===== Input data

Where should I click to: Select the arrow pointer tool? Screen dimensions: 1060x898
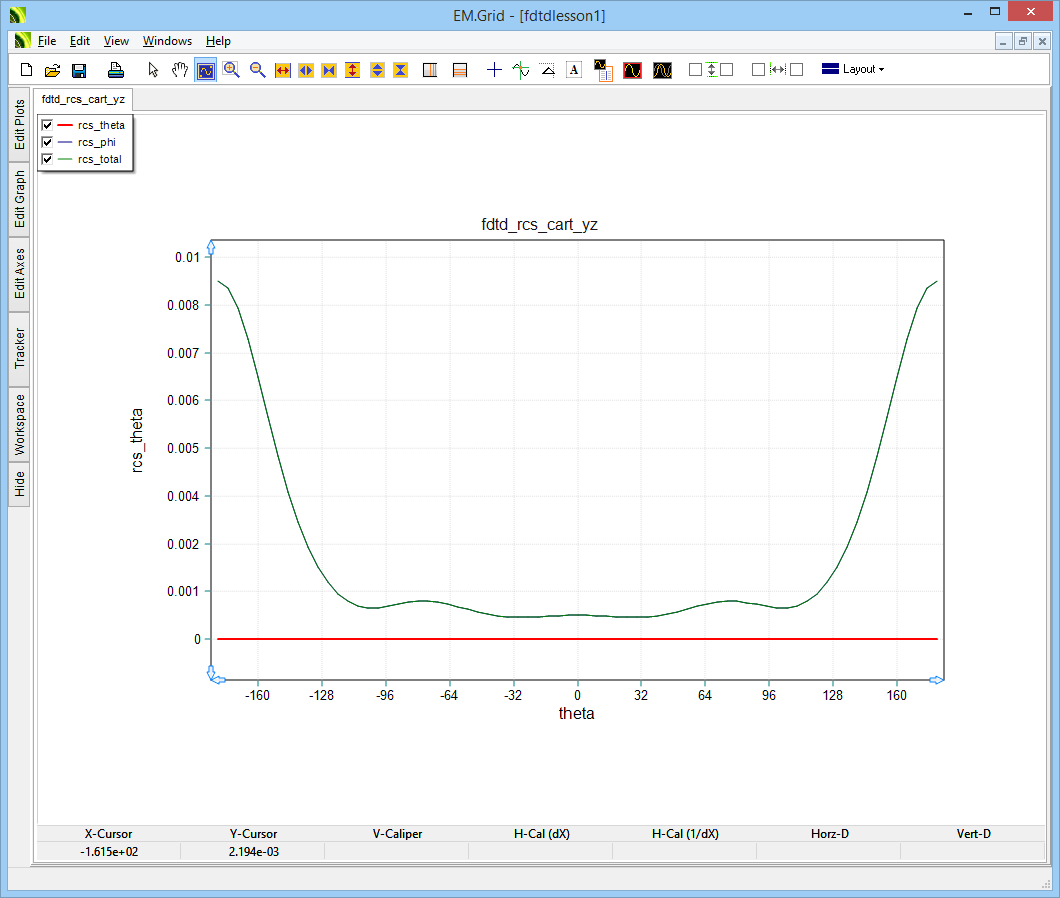point(153,70)
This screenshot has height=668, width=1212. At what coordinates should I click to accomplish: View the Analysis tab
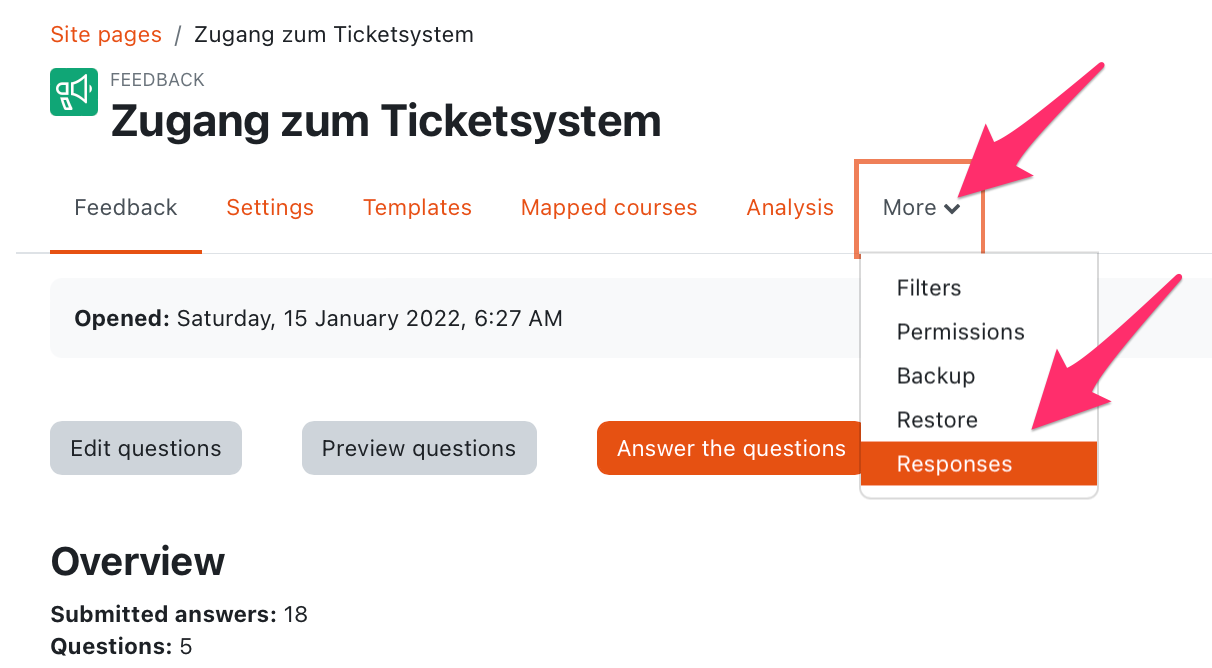(x=790, y=208)
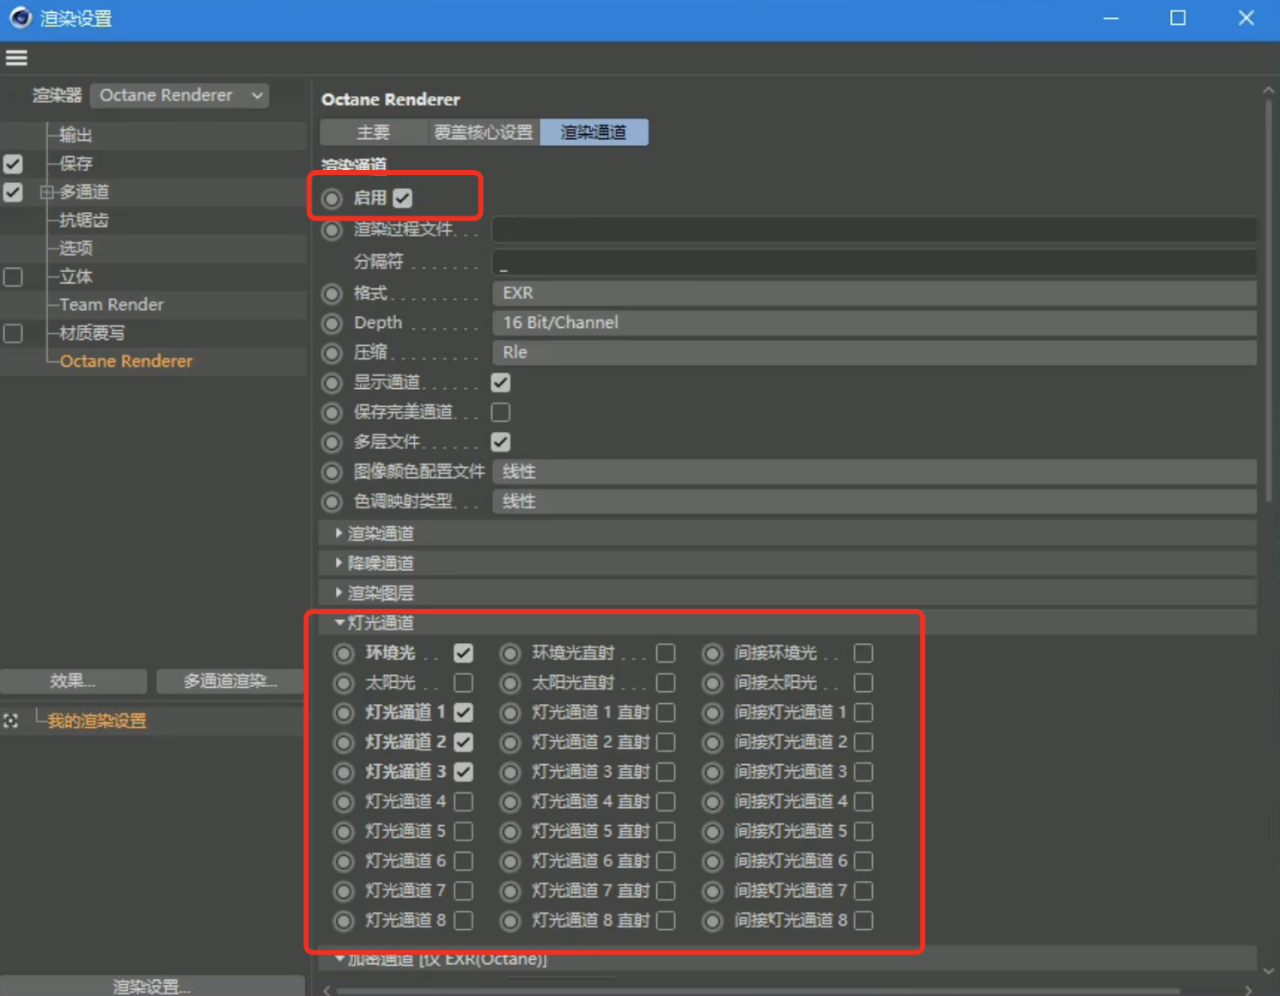The image size is (1280, 996).
Task: Click the icon left of 我的渲染设置
Action: point(11,721)
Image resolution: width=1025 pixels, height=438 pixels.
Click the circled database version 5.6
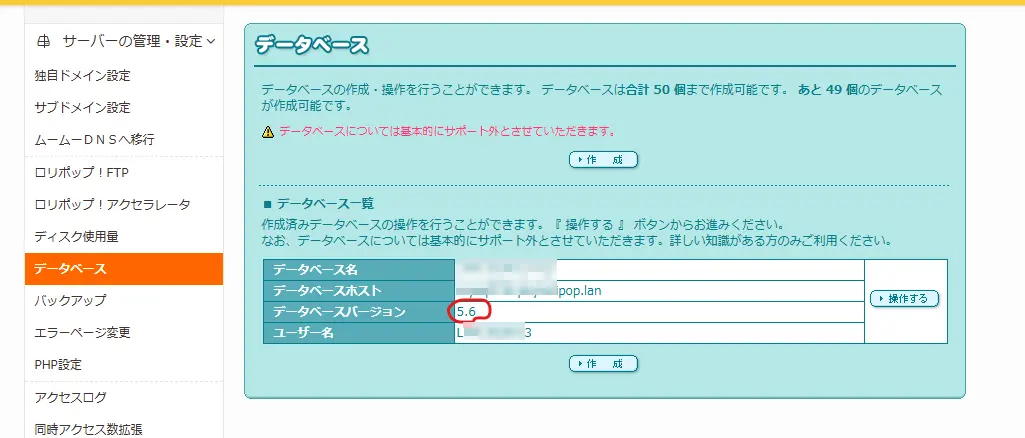click(x=467, y=312)
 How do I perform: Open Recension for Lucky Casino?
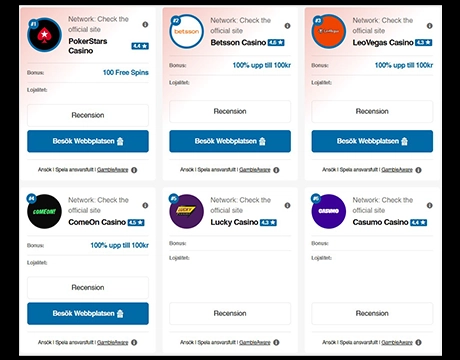230,313
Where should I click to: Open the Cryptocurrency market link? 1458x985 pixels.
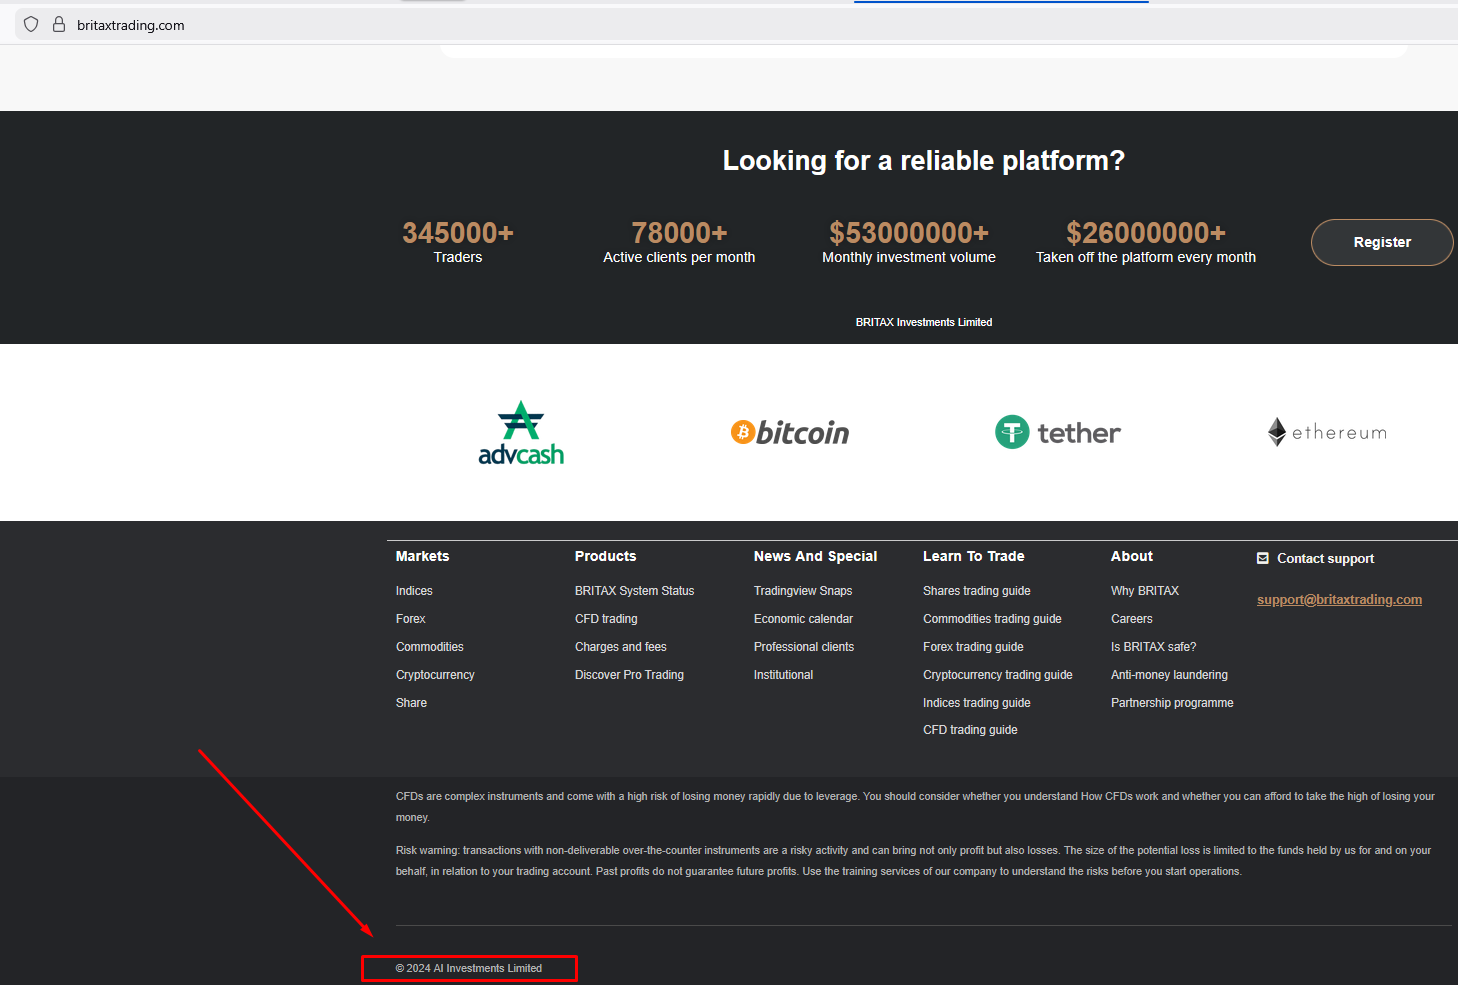point(435,674)

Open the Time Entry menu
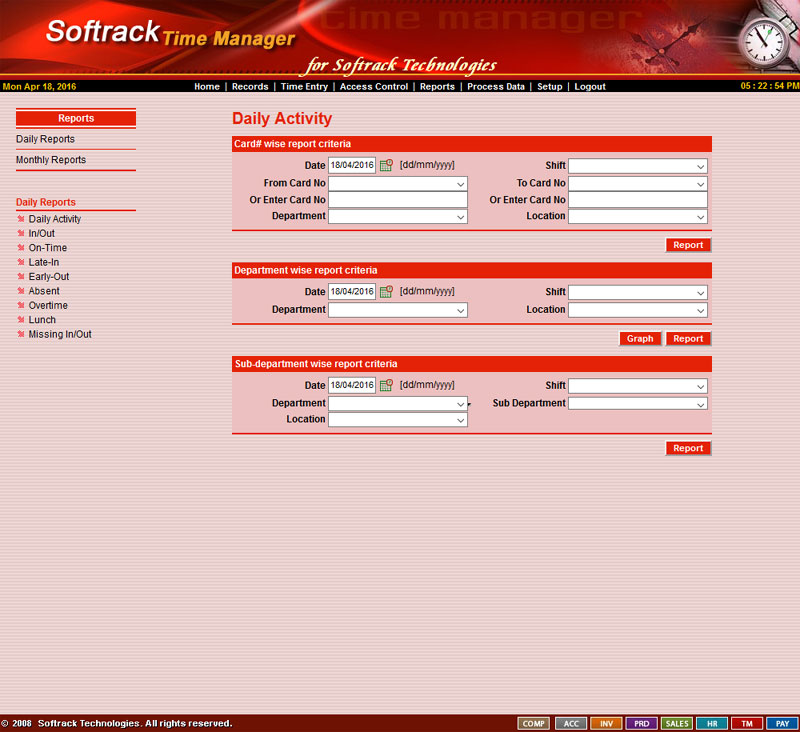304,87
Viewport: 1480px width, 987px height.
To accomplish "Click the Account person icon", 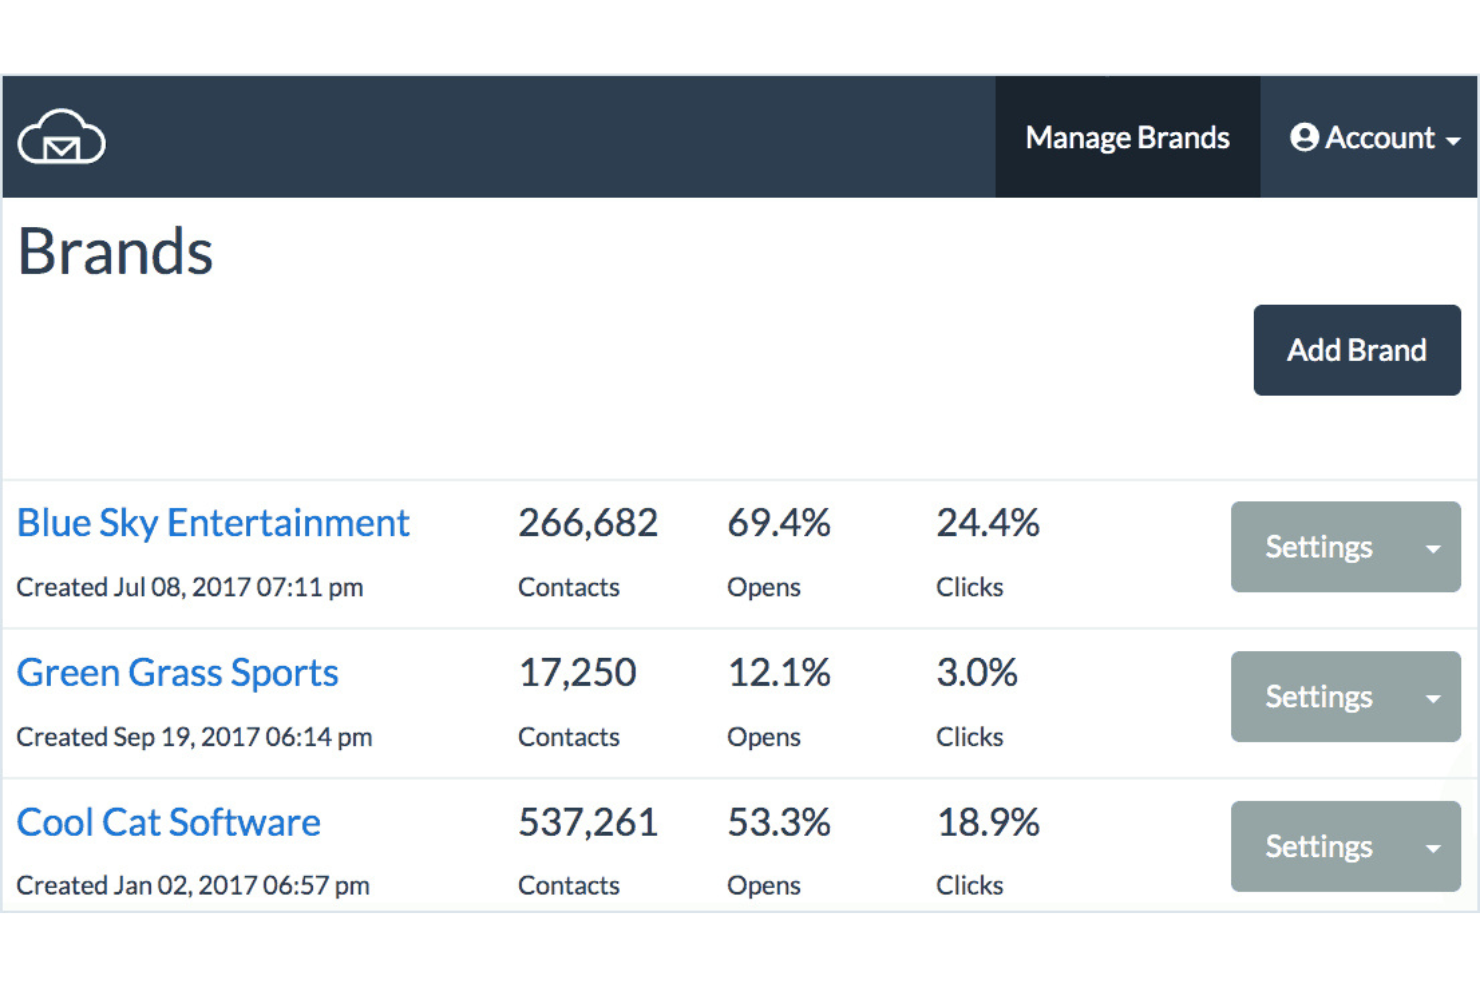I will click(x=1303, y=138).
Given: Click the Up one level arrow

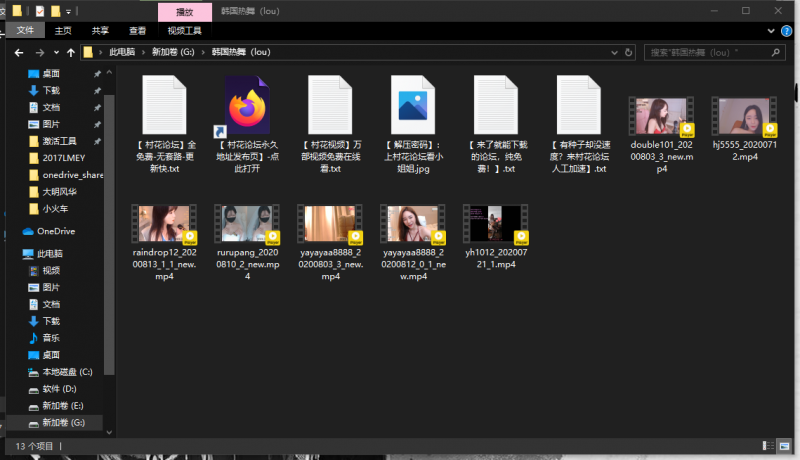Looking at the screenshot, I should (x=70, y=52).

==========

Goal of the exercise | Would you copy, word for word, only the lines above from the one containing "Image resolution: width=1025" through the one containing "Viewport: 1480px width, 987px height.", both included, and please leave out the pictures?

Result below |
Image resolution: width=1025 pixels, height=438 pixels.
Click the circled database version 5.6
click(x=467, y=312)
 How do I perform: Open Recension for Lucky Casino?
230,313
Where should I click to: Open the Cryptocurrency market link? 1458x985 pixels.
point(435,674)

Open the Time Entry menu
304,87
Viewport: 1480px width, 987px height.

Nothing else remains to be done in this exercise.